## PASSAGE:
— start —
A Wild Peace.

78 years ago today, at 7:48 AM, the Japanese Imperial Navy conducted a surprise attack on Pearl Harbor. The attack was meant to cripple the U.S. Navy, and it nearly did, sinking The USS Arizona, capsizing the USS Okalahoma and damaging the six other battleships in the U.S. Pacific fleet. 21 ships in total were lost or damaged. 2,335 military personnel were killed, and 68 civilians. Another 1,143 military personnel and 103 civilians were wounded. Japan declared war against the US later that day. President Roosevelt called it “a date that would live in infamy.” It was the worst attack on the U.S. until September 11, 2001, nearly 60 years later.

These attacks defined generations. Pearl Harbor shook the US out of its neutrality, and plunged them into World War II. Since 9-11, the U.S. has been in a state of perpetual war. This past spring the class of 2019 graduated from high school in a nation that has known no peace. And despite our efforts, terrorism and war are not on the decline.

Of course, this doesn’t affect most of us, most of the time. These days, our military takes out enemy targets in relative comfort with a precision drone strike. And civilians. Donald Trump said on the campaign trail, “The other thing with the terrorists is you have to take out their families, when you get these terrorists, you have to take out their families. They care about their lives, don’t kid yourself. When they say they don’t care about their lives, you have to take out their families.” The war on terror has transformed to a war on children. And earlier this year, Trump revoked the Drone Strike Civilian Casualty Report. Once a tragic outcome of war, civilian casualties is increasingly our strategy, with little, or no accountability.


Isaiah’s Messianic oracle in Isaiah 11 gave a vivid depiction of eschatological peace—a peace which passes comprehension:

6 The wolf shall live with the lamb,

the leopard shall lie down with the kid,

the calf and the lion and the fatling together,

and a little child shall lead them.

7 The cow and the bear shall graze,

their young shall lie down together;

and the lion shall eat straw like the ox.

8 The nursing child shall play over the hole of the asp,

and the weaned child shall put its hand on the adder’s den.

9 They will not hurt or destroy

on all my holy mountain;

for the earth will be full of the knowledge of the Lord

as the waters cover the sea.

10 On that day the root of Jesse shall stand as a signal to the peoples; the nations shall inquire of him, and his dwelling shall be glorious.

Isaiah 11:6-10, NRSV

This is quite the menagerie! A wolf lying down with a lamb, a leopard with a goat kid, a lion with a calf and fatling. A bear forgoes a nice ribeye to graze with the cattle and a little child plays with his hand in a snake hole.

Lets be clear, if you put wolves together with lambs, leopards with goats, lions and bears with cattle, I’m reporting you for animal abuse. If your child is left unsupervised in a snake pit, I’m calling child protective services. Predators kill. It is their natural instinct. If we allow that these images are metaphors for oppressors and their victims, this imagery is equally discomforting. In a #metoo and #churchtoo era, can you imagine women and child victims, cheerfully hanging out with their victimizer? It strains our morality. We want the predator to be destroyed!

But Isaiah’s hopeful vision describes a world where the victimizers are victimizers no more. The vulnerable, the beatdown, the down-and-out, the oppressed, the manipulated, the young and easily dominated, will be with the powerful, and they will not fear for their lives. They will not hurt or destroy on all my holy mountain; for the earth will be full of the knowledge of the Lord as the waters cover the sea. No more war, no more fear, no more destruction.
— end —
## WRITTEN PROBLEM:
Write the next part of the piece on Isaiah's vision of peace, picking up after its final sentence.

## EXTRACTED DATA:
— start —
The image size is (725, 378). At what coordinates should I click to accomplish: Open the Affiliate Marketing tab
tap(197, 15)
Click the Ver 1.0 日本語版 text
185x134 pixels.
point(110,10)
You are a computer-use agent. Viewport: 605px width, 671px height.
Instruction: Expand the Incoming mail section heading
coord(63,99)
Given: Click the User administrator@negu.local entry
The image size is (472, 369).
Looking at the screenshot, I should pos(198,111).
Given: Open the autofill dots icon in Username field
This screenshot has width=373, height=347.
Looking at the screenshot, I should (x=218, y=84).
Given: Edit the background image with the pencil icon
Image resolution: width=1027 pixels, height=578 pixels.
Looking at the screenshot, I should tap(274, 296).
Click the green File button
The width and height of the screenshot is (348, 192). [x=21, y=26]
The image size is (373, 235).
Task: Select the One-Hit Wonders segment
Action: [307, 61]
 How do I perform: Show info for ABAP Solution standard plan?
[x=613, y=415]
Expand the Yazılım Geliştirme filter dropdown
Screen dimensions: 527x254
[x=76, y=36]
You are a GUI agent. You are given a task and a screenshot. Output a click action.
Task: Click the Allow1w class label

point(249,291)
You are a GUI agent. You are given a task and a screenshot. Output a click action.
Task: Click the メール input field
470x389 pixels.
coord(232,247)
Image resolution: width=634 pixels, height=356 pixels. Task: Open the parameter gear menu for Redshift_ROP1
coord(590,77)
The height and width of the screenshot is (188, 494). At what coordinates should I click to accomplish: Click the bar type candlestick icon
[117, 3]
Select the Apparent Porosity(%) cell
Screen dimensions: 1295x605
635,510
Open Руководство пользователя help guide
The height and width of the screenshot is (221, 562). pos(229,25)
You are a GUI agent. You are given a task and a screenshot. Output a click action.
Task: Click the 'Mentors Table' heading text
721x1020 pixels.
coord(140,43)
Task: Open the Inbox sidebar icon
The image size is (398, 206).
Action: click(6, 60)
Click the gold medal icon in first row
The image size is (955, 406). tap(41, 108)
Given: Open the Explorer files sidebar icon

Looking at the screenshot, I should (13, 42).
— end —
## THE ANSWER:
And no more victims. The timid lamb and the young goat kid stumbling on skinny legs will be transformed into confident creatures, standing shoulder to shoulder with wolves, and lions, leopards and bears. The fatling, and calf will roar, the ox will bear its teeth. The weak will be made strong and the strong will not misuse their strength .


We are in violent times, and I fear that being an American puts us more in the predator column than the prey column, though clearly these are semipermeable categories. We hurt and are hurt, we kill and are killed. Our Advent Hope is that we are ever closer to the day when we shall be transformed. We will no longer be victims. We will no longer victimize. We will no longer be killed and no longer will we kill. We will all be gathered together by our King of peace.

Stand Still, O Beautiful End

The second week of Advent is the time for declaring our hope for God’s peace. We cry peace, peace when there is no peace. Our journey with the poets has noted a dissonance between our anxious thoughts and war-torn world, and Advent promise. Too often what we call peace in this life, is just a diversion and distraction—a turning a blind eye to the suffering of the world. We stuff down our wounds. We comfort our souls with wine and song.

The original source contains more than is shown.